* [SOAL LATIHAN]: Ganti "bird messenger icon" dengan "bird messenger button" pada bagian dari baris yang memuat "Where should I click to: Check" sampai baris yang memuat "Action: click(629, 37)". Tuliskan kembali hanya bagian itu tanpa mengubah apa pun selain penggantian tersebut.

* [BARIS YANG DIBERIKAN]:
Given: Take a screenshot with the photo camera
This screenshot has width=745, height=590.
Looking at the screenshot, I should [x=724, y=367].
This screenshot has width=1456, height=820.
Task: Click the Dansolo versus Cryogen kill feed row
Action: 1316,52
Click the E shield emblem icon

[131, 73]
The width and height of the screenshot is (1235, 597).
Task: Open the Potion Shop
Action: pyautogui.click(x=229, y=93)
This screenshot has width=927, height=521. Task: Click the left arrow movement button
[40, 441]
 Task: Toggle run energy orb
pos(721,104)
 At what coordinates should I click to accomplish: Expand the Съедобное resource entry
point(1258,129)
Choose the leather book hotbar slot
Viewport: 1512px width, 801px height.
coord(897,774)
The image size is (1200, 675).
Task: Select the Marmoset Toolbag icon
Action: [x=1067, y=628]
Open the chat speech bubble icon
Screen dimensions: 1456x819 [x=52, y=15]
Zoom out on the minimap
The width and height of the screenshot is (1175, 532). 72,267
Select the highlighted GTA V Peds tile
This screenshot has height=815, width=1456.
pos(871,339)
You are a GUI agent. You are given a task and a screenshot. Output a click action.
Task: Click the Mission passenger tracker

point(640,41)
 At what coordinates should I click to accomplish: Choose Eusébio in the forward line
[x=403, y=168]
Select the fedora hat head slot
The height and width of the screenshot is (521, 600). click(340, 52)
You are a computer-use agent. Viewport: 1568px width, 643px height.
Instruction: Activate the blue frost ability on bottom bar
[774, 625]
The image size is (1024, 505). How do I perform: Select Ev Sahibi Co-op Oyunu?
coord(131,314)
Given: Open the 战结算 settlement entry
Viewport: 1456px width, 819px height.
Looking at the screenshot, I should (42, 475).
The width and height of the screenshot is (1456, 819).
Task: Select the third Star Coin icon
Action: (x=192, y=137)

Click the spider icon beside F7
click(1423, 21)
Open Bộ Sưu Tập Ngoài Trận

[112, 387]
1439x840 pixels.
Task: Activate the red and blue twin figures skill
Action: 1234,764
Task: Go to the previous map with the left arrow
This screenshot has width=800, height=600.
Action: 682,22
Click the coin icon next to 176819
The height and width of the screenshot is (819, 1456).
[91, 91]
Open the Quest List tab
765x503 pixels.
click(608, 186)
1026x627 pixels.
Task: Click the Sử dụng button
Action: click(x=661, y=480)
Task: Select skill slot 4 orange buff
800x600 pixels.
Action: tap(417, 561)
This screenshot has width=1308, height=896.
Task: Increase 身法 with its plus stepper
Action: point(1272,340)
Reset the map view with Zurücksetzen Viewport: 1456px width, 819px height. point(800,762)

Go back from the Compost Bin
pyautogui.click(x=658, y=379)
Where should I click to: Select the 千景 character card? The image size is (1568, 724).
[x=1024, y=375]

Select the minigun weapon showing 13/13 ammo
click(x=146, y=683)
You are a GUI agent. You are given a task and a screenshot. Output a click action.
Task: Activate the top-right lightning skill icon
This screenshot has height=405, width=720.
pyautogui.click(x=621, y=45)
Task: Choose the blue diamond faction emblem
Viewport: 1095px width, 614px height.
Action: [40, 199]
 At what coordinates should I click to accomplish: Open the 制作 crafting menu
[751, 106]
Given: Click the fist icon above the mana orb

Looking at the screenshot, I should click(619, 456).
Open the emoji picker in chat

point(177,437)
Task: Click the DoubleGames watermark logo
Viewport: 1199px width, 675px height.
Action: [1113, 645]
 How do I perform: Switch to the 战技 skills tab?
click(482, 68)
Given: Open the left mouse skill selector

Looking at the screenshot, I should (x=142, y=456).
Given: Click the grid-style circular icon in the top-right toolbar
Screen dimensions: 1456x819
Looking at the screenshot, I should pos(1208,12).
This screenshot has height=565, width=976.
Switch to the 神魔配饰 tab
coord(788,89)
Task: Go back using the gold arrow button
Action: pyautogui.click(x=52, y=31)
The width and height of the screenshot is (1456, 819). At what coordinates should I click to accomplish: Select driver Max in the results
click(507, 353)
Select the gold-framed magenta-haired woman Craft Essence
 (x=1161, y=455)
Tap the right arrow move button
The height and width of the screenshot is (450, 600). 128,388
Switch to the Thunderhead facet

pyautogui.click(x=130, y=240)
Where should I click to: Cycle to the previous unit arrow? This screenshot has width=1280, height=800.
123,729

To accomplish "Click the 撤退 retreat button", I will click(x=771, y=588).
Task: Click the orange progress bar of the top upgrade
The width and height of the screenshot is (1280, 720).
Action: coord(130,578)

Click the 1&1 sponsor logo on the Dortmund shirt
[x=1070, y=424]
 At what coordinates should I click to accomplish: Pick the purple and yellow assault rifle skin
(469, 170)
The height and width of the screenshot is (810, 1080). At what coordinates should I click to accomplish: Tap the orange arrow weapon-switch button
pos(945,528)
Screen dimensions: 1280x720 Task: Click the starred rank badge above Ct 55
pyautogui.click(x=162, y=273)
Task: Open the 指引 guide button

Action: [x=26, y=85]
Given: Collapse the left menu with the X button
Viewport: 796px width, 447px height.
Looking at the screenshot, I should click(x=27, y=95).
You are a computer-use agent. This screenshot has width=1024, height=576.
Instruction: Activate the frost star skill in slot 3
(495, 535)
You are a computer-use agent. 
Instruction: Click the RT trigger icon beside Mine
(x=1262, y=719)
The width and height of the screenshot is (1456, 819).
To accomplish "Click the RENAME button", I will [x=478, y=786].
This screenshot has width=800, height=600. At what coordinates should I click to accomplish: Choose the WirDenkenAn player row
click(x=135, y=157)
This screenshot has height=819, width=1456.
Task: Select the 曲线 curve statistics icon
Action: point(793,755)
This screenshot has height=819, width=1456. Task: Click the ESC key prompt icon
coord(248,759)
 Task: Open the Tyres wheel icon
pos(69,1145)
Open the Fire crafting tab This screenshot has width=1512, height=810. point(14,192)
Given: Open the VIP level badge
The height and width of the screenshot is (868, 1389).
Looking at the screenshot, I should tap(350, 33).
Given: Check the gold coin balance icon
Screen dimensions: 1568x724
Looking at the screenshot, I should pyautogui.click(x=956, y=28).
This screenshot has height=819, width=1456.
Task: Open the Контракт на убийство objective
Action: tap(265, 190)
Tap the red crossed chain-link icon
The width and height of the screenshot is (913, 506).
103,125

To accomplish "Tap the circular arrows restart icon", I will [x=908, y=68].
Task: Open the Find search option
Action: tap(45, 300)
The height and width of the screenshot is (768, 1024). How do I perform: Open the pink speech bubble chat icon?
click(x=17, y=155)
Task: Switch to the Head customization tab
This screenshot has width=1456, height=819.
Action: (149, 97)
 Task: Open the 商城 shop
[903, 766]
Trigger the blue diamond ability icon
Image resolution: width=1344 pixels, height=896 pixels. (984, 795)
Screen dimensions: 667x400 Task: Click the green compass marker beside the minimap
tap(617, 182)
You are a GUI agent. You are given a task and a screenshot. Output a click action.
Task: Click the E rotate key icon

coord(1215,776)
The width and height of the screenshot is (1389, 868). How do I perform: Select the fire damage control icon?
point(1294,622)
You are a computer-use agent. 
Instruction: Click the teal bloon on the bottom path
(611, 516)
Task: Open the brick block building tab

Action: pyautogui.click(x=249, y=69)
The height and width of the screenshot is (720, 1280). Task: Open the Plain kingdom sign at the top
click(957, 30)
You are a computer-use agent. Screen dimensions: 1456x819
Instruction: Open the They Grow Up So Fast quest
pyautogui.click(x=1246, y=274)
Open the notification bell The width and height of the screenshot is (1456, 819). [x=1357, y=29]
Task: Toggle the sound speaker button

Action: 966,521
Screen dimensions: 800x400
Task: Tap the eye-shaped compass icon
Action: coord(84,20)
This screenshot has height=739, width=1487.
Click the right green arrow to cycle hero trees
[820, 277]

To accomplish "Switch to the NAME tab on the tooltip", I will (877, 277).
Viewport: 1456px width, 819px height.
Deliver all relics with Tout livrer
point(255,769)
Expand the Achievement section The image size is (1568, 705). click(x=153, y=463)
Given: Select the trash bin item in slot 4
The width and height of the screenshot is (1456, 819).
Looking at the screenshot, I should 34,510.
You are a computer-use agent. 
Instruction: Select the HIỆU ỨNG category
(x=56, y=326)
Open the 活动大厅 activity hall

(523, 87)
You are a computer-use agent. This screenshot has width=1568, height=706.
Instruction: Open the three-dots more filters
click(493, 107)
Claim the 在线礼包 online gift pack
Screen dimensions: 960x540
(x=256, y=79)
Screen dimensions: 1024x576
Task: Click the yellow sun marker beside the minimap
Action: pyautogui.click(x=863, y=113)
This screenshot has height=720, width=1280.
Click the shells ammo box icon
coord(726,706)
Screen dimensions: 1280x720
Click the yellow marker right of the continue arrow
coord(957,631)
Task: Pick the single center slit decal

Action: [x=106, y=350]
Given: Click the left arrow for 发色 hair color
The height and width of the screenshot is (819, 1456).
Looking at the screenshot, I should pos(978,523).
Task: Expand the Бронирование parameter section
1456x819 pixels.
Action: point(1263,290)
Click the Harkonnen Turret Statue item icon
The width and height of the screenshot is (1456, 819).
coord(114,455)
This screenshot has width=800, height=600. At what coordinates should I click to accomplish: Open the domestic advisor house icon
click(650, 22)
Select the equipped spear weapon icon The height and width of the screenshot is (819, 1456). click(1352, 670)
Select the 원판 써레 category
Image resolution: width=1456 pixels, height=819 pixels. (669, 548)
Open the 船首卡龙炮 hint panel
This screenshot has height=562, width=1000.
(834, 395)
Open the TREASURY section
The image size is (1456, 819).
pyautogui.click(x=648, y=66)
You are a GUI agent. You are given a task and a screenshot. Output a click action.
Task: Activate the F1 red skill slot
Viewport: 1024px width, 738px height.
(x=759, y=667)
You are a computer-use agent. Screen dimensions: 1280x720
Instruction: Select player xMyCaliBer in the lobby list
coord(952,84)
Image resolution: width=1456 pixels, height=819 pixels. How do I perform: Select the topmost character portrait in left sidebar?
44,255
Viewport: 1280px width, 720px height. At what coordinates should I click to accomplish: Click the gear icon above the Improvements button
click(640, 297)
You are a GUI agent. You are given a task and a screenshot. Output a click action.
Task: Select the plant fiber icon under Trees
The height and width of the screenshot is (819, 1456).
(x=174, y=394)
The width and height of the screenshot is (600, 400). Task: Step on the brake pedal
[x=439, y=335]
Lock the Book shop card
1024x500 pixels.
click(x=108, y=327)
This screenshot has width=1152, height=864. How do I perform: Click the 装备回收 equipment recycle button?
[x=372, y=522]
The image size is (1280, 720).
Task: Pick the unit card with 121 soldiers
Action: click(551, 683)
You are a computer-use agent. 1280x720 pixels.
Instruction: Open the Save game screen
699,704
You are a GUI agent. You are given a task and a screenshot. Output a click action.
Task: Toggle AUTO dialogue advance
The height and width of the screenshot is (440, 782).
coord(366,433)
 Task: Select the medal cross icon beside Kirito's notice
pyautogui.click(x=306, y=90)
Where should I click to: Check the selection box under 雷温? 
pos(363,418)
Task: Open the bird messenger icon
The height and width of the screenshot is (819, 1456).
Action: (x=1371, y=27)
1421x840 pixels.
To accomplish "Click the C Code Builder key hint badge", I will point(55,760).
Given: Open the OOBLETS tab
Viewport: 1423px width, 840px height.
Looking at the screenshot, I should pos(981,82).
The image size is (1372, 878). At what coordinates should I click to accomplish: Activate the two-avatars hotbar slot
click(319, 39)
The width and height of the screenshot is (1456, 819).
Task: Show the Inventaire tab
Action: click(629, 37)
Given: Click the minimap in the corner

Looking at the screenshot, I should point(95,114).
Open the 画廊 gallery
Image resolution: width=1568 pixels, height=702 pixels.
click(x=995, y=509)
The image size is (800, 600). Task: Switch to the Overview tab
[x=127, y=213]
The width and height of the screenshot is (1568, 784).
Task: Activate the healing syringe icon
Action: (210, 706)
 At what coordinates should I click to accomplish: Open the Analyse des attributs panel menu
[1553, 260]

* [JAWABAN LATIHAN]:
Where should I click to: Check the selection box under 雷温? 
pos(363,418)
Task: Open the bird messenger button
The height and width of the screenshot is (819, 1456).
Action: (x=1371, y=27)
1421x840 pixels.
To accomplish "Click the C Code Builder key hint badge", I will point(55,760).
Given: Open the OOBLETS tab
Viewport: 1423px width, 840px height.
Looking at the screenshot, I should pos(981,82).
The image size is (1372, 878). At what coordinates should I click to accomplish: Activate the two-avatars hotbar slot
click(319, 39)
The width and height of the screenshot is (1456, 819).
Task: Show the Inventaire tab
Action: click(629, 37)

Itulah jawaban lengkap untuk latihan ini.